## Supplied passage
--

Drink deep from the following interview and enjoy. If you find you are thirsty (and I think you might just be) head over to Sylvia’s gorgeous blog and website to find out about how you can receive tidings from her brand new project, Elk Lines, hand-stamped and sent to your very own postbox.

 

Sylvia Linsteadt Point Reyes

 

Your stories are such a jaw-droppingly vibrant mixture of ecology, naturalism, mysticism, and myth.  You are, in my esteemed estimation, a truly exciting boundary bender! If you had to define your writing style (or that stories that most want to come through you) what would you say?

This question has always been a challenge for me, because in this world of ours we so enjoy making boxes around genres, severing the bonds between poetry and prose; we delight in calling a thing “Nature-writing” or “Romantic Poetry” or “Literary Fiction,” but have trouble when Literary Fiction becomes streaked with the fantastic, a lyric voice, and the wild lives of trees. Is it fantasy? Is it nature-writing? I’ve always felt that writing is the loom upon which I can weave the many strands of wonder, sorrow, beauty and story I see in the world—poetic, ecological, folkloric, downright magical, whatever it may be. So my writing style is all of it at once. Sometimes I think I’m really a poet wearing the patched and furred coat of a storyteller, so even “fiction” can be tricky for me as a category to place myself in. Anyhow, I’m rambling on here, but in a nutshell I’d say this style of mine is some wild country where poetry, magical realism, myth, animism and ecology meet.

 

Elk Lines Sylvia Linsteadt

 

The easiest. The hardest question… Why do you write?

--

## Available data
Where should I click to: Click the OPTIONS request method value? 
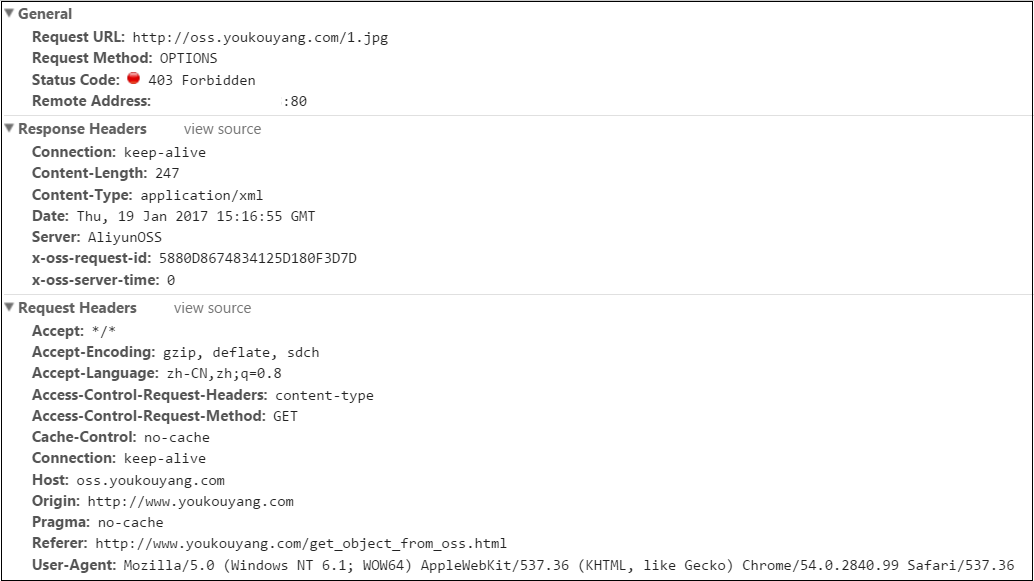pyautogui.click(x=189, y=59)
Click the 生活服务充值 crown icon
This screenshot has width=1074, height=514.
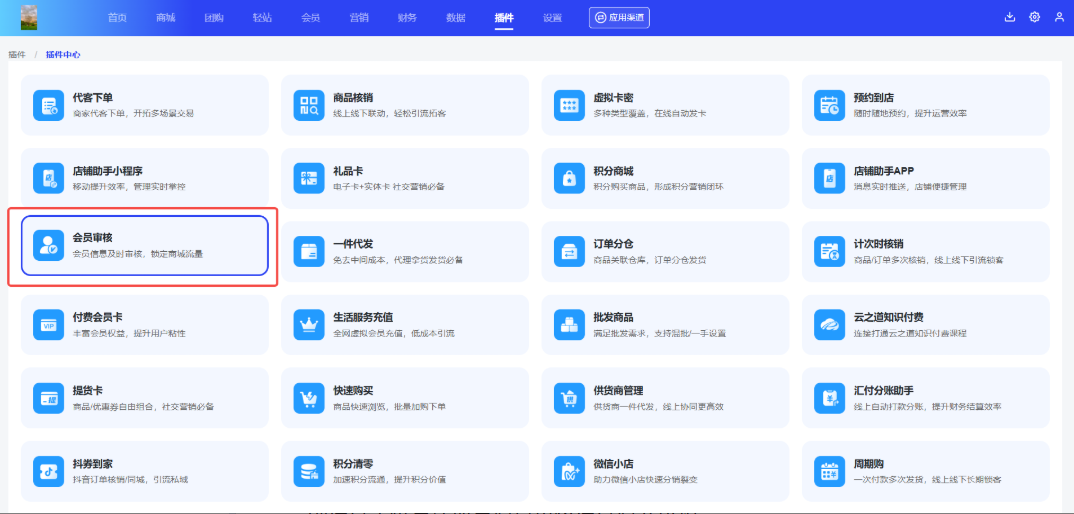point(308,324)
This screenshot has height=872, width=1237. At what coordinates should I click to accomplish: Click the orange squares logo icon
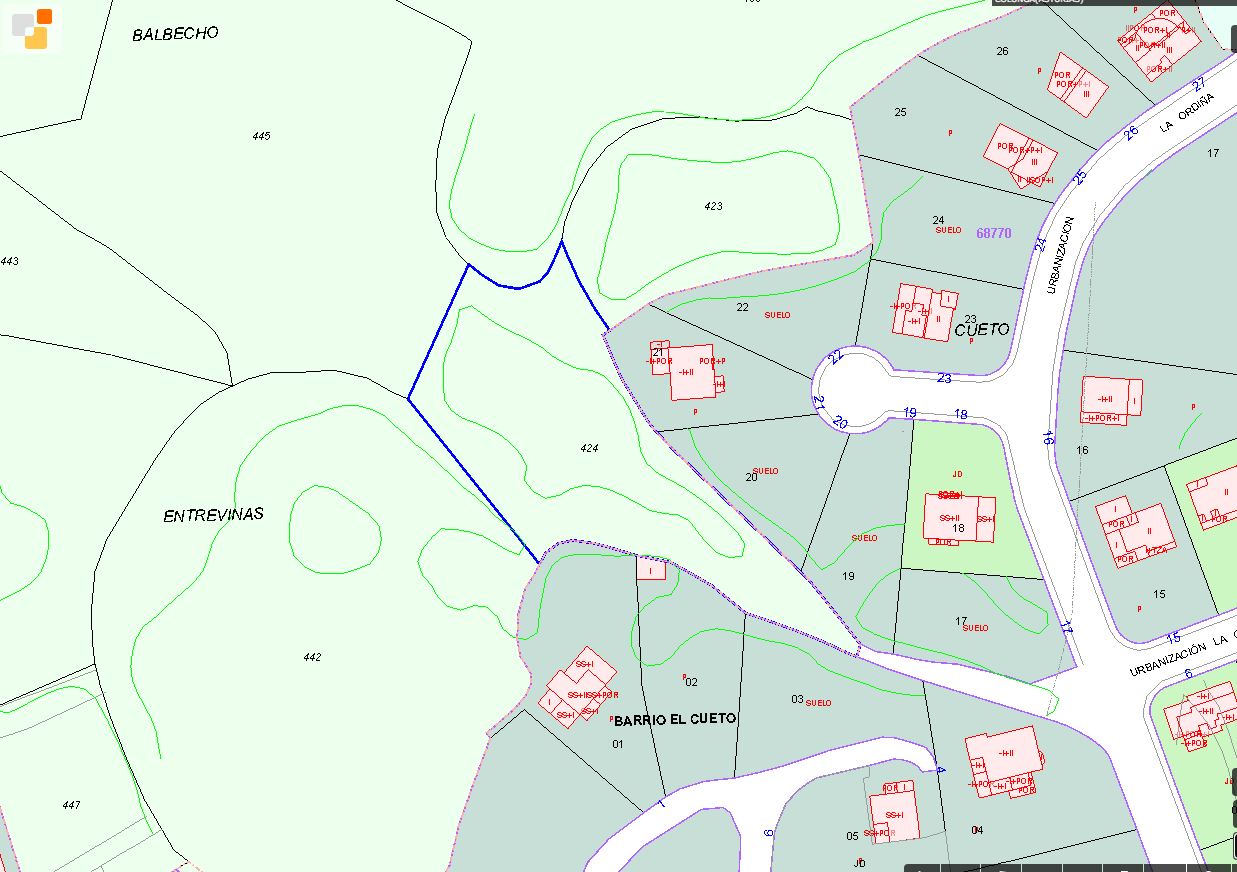click(31, 27)
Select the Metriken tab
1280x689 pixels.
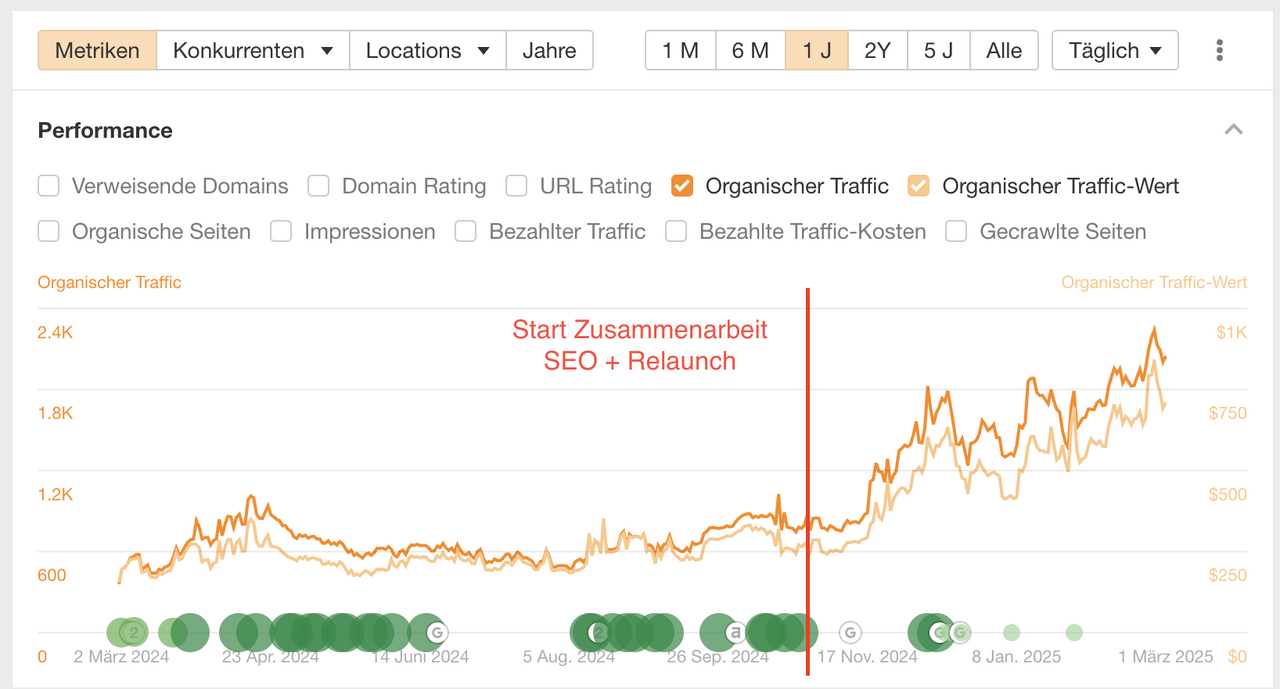click(97, 50)
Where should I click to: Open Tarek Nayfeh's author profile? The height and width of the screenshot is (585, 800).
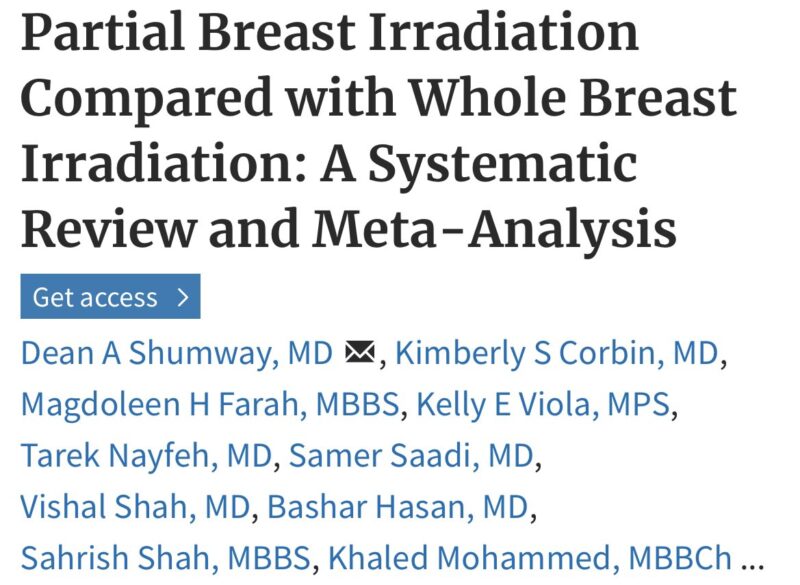111,456
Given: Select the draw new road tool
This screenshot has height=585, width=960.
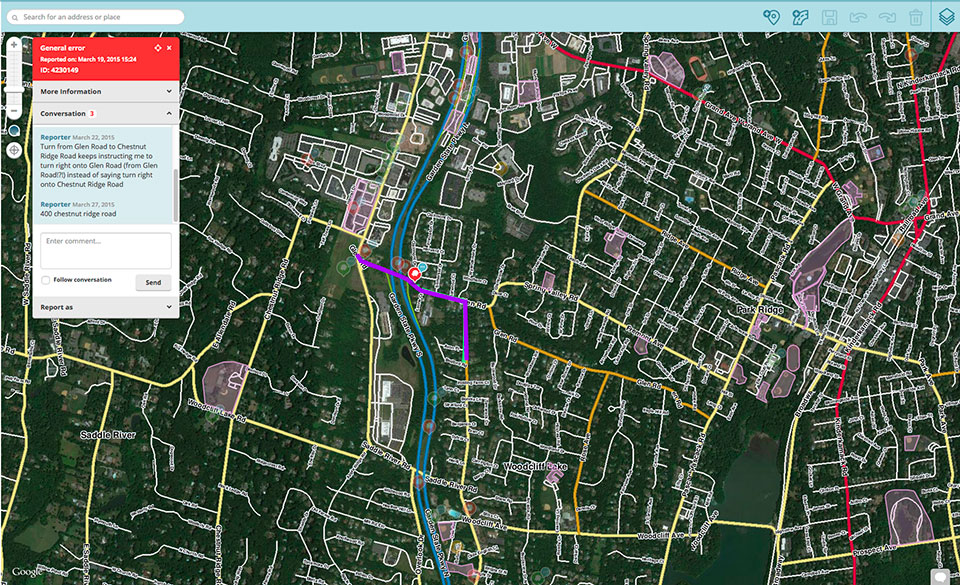Looking at the screenshot, I should pyautogui.click(x=800, y=17).
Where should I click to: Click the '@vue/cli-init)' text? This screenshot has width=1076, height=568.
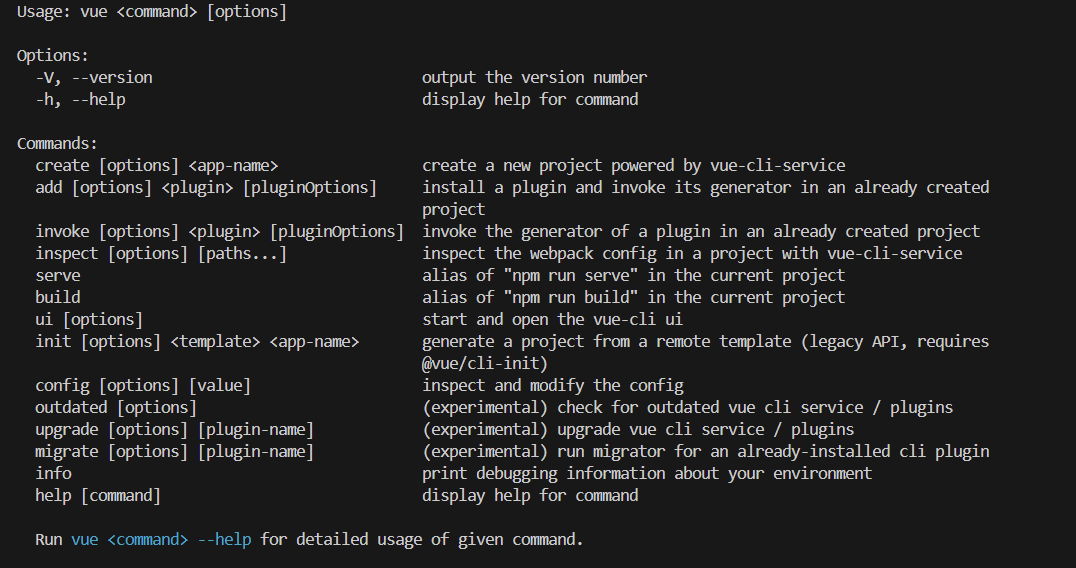tap(485, 363)
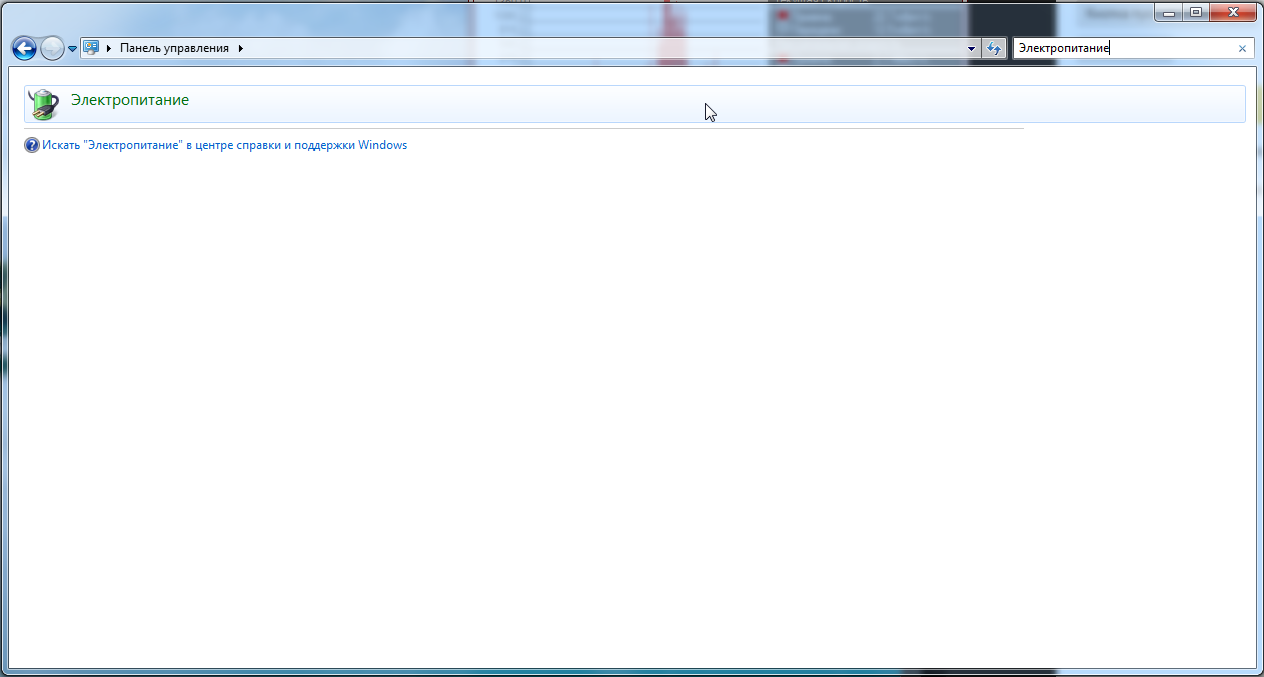Viewport: 1264px width, 677px height.
Task: Maximize the Control Panel window
Action: point(1195,12)
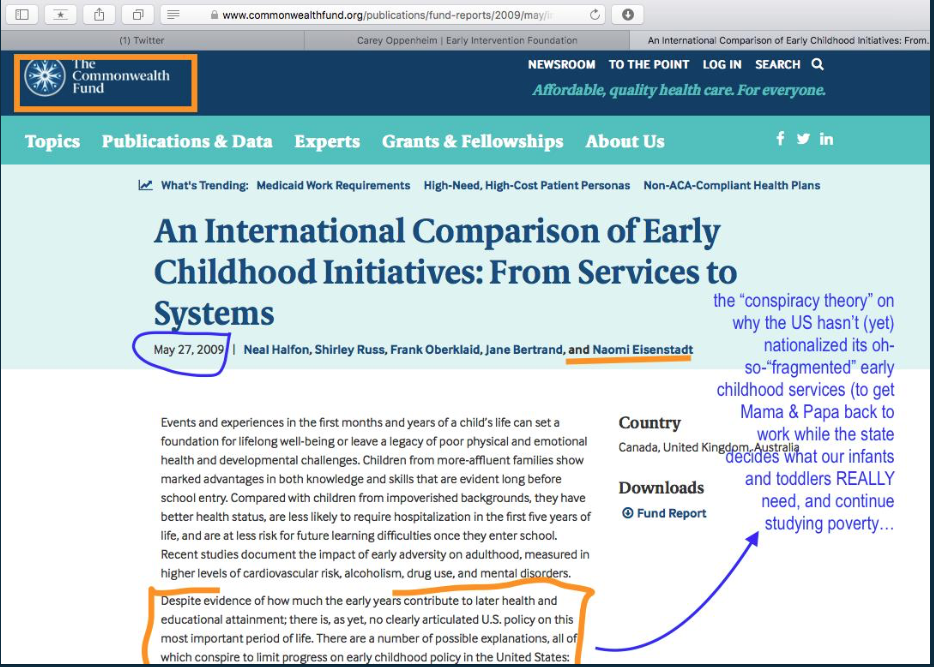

--

## Exercise prompt
Reproduce word for word the stretch of the Sylvia Linsteadt interview from "Sylvia Linsteadt Point" through "would you say?".

## Expected answer
Sylvia Linsteadt Point Reyes

 

Your stories are such a jaw-droppingly vibrant mixture of ecology, naturalism, mysticism, and myth.  You are, in my esteemed estimation, a truly exciting boundary bender! If you had to define your writing style (or that stories that most want to come through you) what would you say?